* [Requirements]
1) In the real estate transcript below, how much in U.S. commercial real estate loans will come up for refinancing over the next few years?
2) Pick up the real estate transcript below at the point where it stops, and write its next lines.

* [Excerpt to read]
------------------------------

CNBC Squawk Box – Europe – The Reality of Real Estate
June 2, 2009
Transcript:
Geoff Cutmore - And the irony is that he thinks that we may have inflation coming back even as he believes that the banking system and the property companies are going to face further problems on the decline in the value of assets. Well now Ferguson’s comments echo the Chairman of the investment firm, Blumberg Capital Partners, who says the U.S. banking system will hit more problems over the next few years when $1 trillion worth of commercial real estate loans will come up for refinancing. Let’s talk to the man, Philip Blumberg is with us and he is Chairman of that business. Good to see you this morning.
Philip Blumberg – Good to see you. Nice to be with you.
Geoff Cutmore - You seem to have very astute timing with your commercial real estate investments.
Philip Blumberg – I think if you didn’t have astute timing you probably weren’t being loyal to your investors. To be candid, the credit crunch which has fueled this, I agree with Will, the credit crunch has fueled this precipitous decline and if you didn’t feel the credit crunch and if you didn’t feel the credit crunch as a real estate investor in advance, you probably were looking at fees and other things to motivate you to stay in and that’s just not good business and that’s not treating your investors well.
Geoff Cutmore -So you liquidated the Funds?

------------------------------

* [Supplied data]
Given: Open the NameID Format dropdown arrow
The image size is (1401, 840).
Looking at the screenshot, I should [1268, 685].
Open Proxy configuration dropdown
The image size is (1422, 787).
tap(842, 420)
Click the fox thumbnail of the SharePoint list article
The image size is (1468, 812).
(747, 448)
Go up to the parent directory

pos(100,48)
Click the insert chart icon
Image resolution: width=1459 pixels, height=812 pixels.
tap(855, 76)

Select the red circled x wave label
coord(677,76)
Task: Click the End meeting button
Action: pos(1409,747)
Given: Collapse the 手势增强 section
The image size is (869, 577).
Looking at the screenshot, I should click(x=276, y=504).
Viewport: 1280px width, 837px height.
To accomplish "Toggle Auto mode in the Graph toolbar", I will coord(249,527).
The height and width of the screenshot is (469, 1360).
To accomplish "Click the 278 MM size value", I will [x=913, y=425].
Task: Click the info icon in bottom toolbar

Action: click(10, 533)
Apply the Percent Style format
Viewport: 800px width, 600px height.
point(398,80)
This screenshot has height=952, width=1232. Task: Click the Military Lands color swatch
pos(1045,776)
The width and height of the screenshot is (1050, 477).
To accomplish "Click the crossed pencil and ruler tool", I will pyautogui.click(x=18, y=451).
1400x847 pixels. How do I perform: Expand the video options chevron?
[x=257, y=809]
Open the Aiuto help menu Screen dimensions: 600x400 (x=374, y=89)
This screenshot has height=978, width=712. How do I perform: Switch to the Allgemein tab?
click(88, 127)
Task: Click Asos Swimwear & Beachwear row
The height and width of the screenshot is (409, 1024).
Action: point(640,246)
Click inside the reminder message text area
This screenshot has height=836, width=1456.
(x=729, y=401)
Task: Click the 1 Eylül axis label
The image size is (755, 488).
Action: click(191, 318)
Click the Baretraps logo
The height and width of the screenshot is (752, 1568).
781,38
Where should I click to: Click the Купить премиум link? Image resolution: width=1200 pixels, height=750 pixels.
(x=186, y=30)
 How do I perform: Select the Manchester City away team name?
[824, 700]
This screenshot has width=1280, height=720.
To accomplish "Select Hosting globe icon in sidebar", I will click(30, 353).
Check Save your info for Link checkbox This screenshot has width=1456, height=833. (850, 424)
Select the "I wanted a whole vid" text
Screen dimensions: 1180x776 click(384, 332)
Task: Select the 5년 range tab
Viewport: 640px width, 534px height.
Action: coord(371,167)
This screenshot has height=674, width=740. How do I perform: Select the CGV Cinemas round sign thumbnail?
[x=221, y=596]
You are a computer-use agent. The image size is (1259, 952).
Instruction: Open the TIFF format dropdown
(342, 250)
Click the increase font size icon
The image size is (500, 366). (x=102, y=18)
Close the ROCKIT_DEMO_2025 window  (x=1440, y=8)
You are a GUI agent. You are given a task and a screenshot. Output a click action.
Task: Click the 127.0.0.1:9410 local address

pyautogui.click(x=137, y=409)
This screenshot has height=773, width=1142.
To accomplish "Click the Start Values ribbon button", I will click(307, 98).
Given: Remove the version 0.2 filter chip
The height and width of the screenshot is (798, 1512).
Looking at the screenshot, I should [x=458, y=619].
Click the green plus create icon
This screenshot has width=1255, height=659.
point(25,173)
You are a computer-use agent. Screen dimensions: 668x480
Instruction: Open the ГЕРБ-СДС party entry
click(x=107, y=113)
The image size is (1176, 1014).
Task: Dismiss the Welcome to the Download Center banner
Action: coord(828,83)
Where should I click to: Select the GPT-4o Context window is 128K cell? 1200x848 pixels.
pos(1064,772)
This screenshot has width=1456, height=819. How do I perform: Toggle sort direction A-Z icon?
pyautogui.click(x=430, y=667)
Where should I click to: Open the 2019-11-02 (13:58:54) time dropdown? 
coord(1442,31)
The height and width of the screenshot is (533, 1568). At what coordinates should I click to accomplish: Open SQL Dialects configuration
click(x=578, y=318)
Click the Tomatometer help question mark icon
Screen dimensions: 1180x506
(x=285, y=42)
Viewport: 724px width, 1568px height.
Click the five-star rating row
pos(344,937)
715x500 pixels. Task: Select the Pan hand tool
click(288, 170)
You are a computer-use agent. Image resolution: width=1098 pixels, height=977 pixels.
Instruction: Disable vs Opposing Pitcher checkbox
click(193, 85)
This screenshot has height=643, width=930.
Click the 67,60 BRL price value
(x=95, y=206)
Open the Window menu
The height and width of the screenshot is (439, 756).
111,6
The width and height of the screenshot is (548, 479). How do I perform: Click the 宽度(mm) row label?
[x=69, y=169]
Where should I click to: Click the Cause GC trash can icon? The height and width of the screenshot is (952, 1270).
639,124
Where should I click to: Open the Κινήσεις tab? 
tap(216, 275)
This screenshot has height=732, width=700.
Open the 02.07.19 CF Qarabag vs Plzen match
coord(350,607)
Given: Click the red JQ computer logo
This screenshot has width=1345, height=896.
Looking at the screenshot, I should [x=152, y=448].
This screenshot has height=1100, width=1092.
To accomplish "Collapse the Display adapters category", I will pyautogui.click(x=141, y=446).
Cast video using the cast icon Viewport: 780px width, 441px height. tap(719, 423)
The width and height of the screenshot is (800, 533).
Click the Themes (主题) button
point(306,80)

------------------------------

* [Set of answers]
1) $1 trillion worth.

2)
Philip Blumberg – Yes
Geoff Cutmore - And you are sitting on money. What are you intending to do? I mean commercial real estate is your thing? So one assumes that that’s the asset class that you are going to reinvest in.
Philip Blumberg – We do and we see a lot of opportunity. Right now, it’s about addressing the credit freeze. It’s buying distressed debt and it’s actually issuing new loans. There’s a credit crunch that there is no participation by the financial system in refinancing. So issuing new loans, bridge loans it’s the same drill down of the underlying asset but we’re providing capital in the form of debt. And that is clearly one of the areas that right now we can be active in.
Louisa Bojesen - Who are you issuing the new loans to? And what are your rates? I mean how are you….
Philip Blumberg – Well the rates right now, they are very high. They are 7-11% and those are for good credit borrowers. We’re issuing loans at lower loan to value. Much lower than what we think is prudent in terms of buying a property. The reality is that the folks that we can refinance are those that have paid excessive in a peak market for properties but have the cash to make up the difference. So that means they’re credit worthy in the context of cash and we attach other collateral because we don’t believe that the credit crunch is over. And clearly as we see job loss, it will affect the commercial market but there’s a lot of opportunity and we are also bullish on the U.S.
Will ___ – Very interesting. I think it’s a question of refinancing has not been picked up enough.
Philip Blumberg – Absolutely.
Will – It’s really, you know the amount of asset backed paper that was issued in the United States and indeed, in the UK in the property market was huge. I mean we’re talking…what kind of numbers are we talking? We must be talking a good $1 trillion dollars, or even $2 trillion dollars. And this stuff is coming for refinancing over the next 2 to 3 years and how is that going to be refinanced?
Philip Blumberg – It’s difficult to refinance in a credit crunch, but it’s also difficult to refinance when you bought at peak market and you lay around 80-85% financing. It’s irresponsible.
Will – Tell me now, where is that money going to come from and how is the United States going to refinance all this maturing asset backed paper over the next 2 to 3 years? What’s the story? How’s it going to happen?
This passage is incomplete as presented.